### TASK DETAILS:
Search the material for the word "computer" and report each line where it turns up.
[[ LISTED ENTRIES open ]]
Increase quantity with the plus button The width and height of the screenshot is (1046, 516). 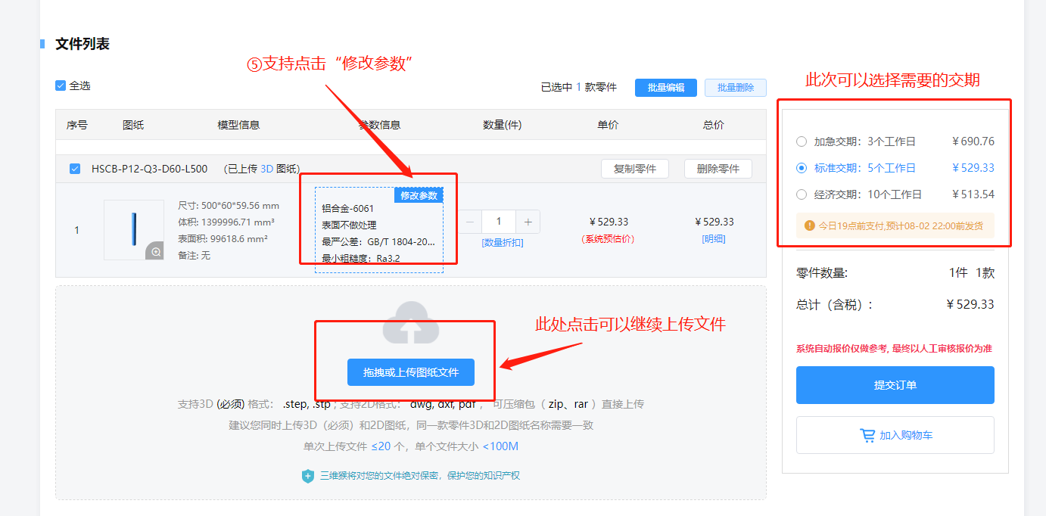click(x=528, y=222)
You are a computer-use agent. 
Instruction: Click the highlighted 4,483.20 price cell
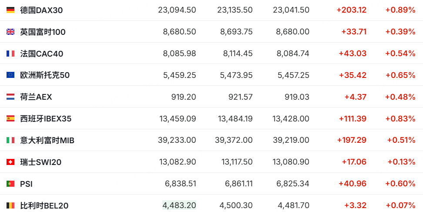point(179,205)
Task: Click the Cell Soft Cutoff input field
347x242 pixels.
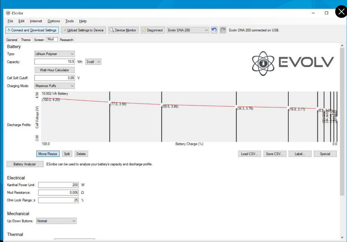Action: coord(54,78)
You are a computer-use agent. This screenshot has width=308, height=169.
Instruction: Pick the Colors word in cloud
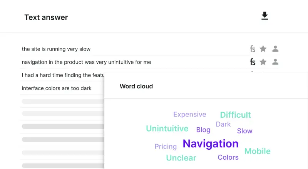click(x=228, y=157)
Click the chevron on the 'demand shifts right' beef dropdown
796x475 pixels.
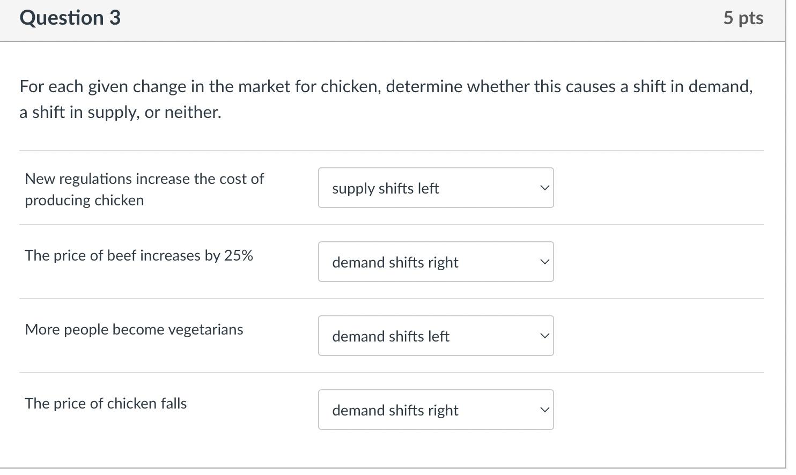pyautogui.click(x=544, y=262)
[[ LISTED ENTRIES closed ]]
[[ LISTED ENTRIES open ]]
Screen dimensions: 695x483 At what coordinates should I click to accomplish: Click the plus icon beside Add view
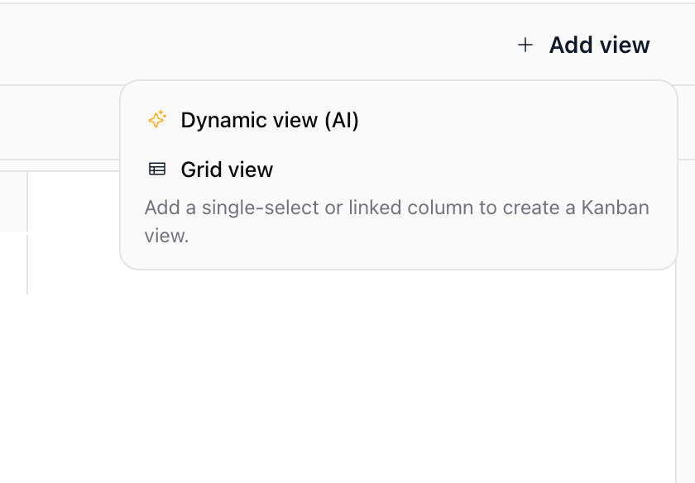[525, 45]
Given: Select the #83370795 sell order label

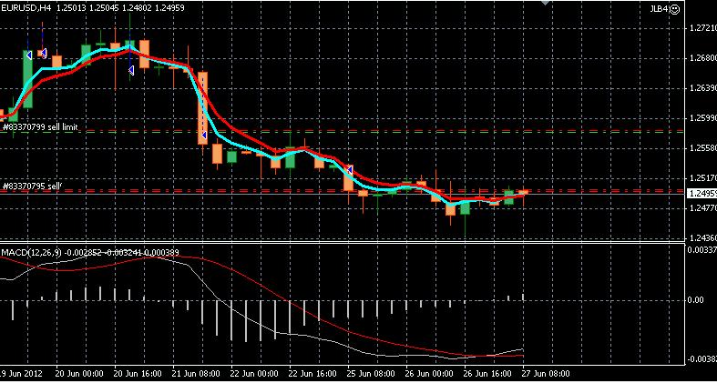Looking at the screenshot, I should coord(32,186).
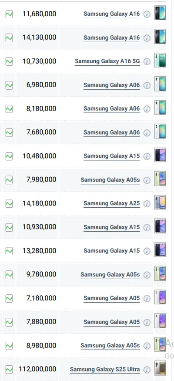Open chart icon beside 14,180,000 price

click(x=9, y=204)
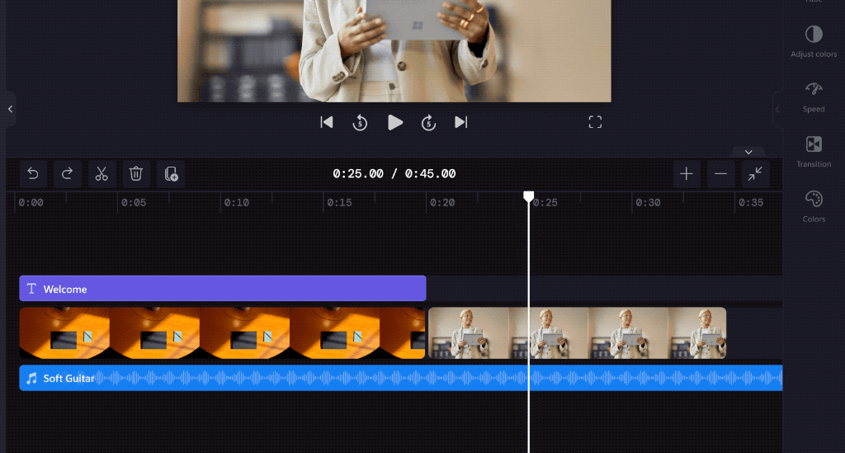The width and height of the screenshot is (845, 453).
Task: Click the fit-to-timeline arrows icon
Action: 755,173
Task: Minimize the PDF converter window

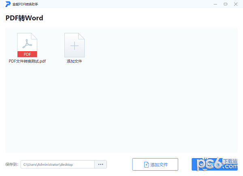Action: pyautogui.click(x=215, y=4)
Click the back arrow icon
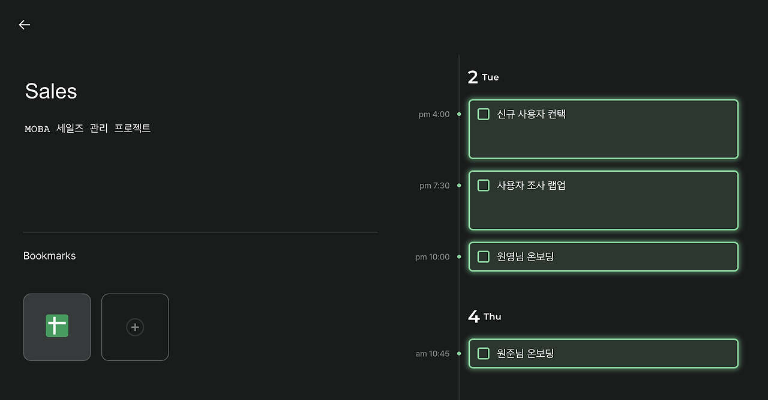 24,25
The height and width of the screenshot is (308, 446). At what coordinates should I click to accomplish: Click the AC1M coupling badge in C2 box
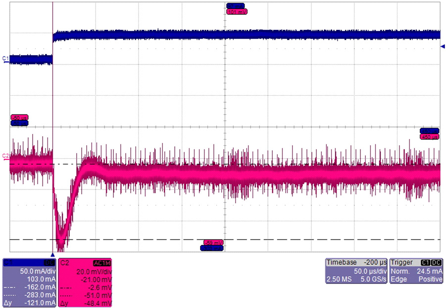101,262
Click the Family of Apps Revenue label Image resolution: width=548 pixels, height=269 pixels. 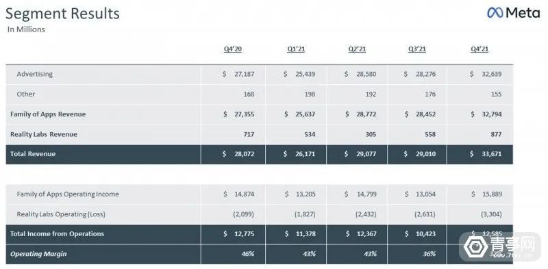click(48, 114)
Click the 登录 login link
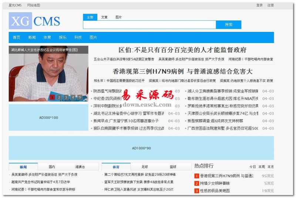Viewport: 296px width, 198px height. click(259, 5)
[[ LISTED ENTRIES closed ]]
### FINISHED EXERCISE:
You are a computer-use agent. 
You are a computer-use agent. This screenshot has width=308, height=169.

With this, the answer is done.